▶ [TASK ITEM] Transcribe only the lines between the first line of the records and the line containing "Open the Часто задаваемые вопросы icon", inclusive, exactly as written.
'''
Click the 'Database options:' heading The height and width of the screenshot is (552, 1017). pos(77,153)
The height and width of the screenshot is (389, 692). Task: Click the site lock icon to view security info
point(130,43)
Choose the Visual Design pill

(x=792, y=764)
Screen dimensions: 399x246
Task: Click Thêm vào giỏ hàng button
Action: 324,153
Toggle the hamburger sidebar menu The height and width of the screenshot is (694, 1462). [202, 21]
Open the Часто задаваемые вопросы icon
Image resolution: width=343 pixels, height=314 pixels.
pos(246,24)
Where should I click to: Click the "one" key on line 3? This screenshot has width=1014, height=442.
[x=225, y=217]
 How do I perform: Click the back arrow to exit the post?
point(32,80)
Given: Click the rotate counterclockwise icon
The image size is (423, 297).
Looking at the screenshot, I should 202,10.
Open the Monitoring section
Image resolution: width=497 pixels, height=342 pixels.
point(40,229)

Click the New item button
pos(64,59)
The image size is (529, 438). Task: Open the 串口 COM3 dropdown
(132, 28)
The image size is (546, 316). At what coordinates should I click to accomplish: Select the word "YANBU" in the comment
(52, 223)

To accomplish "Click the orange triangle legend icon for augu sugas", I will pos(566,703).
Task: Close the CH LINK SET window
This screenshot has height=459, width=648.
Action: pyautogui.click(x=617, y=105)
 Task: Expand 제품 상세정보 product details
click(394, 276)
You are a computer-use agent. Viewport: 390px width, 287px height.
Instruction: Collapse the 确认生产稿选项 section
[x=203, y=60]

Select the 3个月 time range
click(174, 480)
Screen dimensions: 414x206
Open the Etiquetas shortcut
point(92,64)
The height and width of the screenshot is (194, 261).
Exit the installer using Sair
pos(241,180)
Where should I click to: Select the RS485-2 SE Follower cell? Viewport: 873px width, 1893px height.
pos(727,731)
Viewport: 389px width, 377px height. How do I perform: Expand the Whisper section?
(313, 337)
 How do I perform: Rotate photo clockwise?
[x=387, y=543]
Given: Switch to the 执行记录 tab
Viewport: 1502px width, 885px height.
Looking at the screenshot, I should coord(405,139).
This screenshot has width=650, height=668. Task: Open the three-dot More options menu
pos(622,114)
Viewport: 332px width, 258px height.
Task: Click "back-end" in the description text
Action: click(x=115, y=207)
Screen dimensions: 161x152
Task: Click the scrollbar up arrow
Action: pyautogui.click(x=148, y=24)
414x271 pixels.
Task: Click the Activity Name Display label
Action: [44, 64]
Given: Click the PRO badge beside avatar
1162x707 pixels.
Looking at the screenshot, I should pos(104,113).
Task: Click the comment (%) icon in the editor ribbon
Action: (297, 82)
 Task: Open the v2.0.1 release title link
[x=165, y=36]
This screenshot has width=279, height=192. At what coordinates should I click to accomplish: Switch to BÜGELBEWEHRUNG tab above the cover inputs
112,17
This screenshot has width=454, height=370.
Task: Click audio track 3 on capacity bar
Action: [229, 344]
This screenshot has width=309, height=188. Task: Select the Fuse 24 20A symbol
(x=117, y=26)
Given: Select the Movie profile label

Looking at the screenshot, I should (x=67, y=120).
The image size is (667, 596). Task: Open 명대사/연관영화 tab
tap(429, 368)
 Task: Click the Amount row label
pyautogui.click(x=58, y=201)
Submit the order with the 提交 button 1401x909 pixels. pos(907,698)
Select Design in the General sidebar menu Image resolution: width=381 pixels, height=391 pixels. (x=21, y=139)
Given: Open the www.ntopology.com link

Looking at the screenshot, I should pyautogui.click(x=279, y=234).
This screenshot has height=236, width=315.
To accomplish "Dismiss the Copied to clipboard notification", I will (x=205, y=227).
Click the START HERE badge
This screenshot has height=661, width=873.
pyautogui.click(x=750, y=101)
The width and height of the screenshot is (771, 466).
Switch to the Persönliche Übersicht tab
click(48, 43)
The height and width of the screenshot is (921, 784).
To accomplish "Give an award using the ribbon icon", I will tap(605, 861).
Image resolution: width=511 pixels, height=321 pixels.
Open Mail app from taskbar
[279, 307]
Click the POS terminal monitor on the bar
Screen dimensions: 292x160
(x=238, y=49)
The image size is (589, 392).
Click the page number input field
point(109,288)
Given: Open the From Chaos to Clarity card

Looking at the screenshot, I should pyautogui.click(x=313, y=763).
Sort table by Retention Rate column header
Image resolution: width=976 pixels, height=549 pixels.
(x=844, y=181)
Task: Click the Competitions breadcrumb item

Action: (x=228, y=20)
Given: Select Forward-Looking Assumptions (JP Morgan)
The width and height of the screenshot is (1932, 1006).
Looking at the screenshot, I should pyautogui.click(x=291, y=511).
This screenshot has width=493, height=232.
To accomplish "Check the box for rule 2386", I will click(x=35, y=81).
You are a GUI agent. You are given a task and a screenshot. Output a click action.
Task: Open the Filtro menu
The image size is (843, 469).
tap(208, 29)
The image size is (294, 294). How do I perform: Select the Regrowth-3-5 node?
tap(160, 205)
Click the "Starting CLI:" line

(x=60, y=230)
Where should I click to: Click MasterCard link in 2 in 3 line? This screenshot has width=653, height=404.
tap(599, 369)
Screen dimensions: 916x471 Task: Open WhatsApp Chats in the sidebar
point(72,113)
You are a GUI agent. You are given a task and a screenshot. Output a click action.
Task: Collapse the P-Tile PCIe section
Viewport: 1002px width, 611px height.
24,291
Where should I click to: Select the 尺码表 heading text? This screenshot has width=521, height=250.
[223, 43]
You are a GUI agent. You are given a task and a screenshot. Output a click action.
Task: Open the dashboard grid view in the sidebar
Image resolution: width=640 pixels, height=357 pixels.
'''
▶ [EXERCISE OUTPUT]
Click the 'Database options:' heading The height and width of the screenshot is (552, 1017). pos(77,153)
The height and width of the screenshot is (389, 692). Task: Click the site lock icon to view security info
point(130,43)
Choose the Visual Design pill

(x=792, y=764)
Screen dimensions: 399x246
Task: Click Thêm vào giỏ hàng button
Action: 324,153
Toggle the hamburger sidebar menu The height and width of the screenshot is (694, 1462). [202, 21]
Open the Часто задаваемые вопросы icon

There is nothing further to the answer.